Ora bem: a proposta é uma manifestação de vontade que, como qualquer outra manifestação do espírito humano, postula uma interpretação. Trata-se de declaração pela qual o concorrente manifesta à entidade adjudicante a sua vontade de contratar e o modo pelo qual se dispõe a fazê-lo. Pese embora o seu estatuto sui generis, subordinada a determinados requisitos essenciais, como a seriedade, firmeza e certeza, não deixa de encerrar uma declaração negocial do concorrente privado em relação à Administração Pública. Como verdadeira declaração de vontade negocial que é, também se lhe deve aplicar as regras da interpretação da declaração negocial constantes dos artigos 236º e ss. do Código Civil, assim como a teoria dos vícios da vontade.
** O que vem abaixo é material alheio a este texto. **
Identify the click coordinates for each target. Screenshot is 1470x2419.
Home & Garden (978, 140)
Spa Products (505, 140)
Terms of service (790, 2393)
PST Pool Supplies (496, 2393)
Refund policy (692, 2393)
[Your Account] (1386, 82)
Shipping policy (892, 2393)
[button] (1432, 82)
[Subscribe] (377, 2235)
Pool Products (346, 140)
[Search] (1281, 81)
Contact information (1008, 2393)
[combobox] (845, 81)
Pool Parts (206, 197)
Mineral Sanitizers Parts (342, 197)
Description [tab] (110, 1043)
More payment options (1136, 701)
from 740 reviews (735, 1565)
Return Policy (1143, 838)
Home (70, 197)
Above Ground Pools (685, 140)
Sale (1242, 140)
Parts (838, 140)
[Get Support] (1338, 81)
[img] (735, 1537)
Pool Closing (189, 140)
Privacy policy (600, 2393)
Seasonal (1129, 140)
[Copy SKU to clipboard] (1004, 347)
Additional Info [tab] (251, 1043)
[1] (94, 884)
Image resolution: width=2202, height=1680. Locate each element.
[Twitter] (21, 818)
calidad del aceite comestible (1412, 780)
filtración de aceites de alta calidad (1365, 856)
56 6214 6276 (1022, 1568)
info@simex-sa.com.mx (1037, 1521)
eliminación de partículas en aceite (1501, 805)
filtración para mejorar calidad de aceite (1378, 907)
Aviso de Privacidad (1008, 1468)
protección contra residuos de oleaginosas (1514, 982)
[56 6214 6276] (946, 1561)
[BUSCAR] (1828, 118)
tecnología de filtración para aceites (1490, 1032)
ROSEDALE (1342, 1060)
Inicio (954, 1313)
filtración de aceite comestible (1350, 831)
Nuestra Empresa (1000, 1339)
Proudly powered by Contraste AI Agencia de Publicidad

Segundo o critério interpretativo do artigo 236º, que segue a doutrina da impressão do destinatário, a proposta vale com o sentido que um destinatário razoável, colocado na posição concreta do real declaratário, lhe atribuiria. Ora, atendendo ao conjunto dos elementos que fazem parte da proposta, assim como às deduções lógicas que se podem fazer dos números apresentados nos cronogramas, é evidente que uma pessoa razoável, normalmente atenta, não pode concluir que a proposta ultrapassa objectivamente o prazo de 4 meses. Basta ler o que o proponente diz a respeito do cronograma geral onde figuram os 88 dias: «o Cronograma Geral apresentado, pretende somente neste momento apresentar o encadeamento das acções. É um processo que necessita ainda de definições de datas de calendário e acompanhamento por parte da equipa de planeamento». Neste contexto, não faz qualquer sentido tentar encontrar no calendário um dia de início do prazo de 88 dias úteis de execução do contrato cujo termo final ocorra para além dos 4 meses, pois, esse prazo é meramente indicativo de um programa de acção que se supõe e se pretende que nunca ultrapasse o prazo de 4 meses e que para que tal não aconteça pode ser passível de “definições de data de calendário”. O proponente é bem explícito no sentido de que não pretende ultrapassar o prazo de 4 meses. Apenas, para efeito de elaborar os cronogramas, converteu tal prazo em dias úteis, o que originou as dúvidas de dois concorrentes, mas que, numa leitura atenta da proposta, não têm razão de ser.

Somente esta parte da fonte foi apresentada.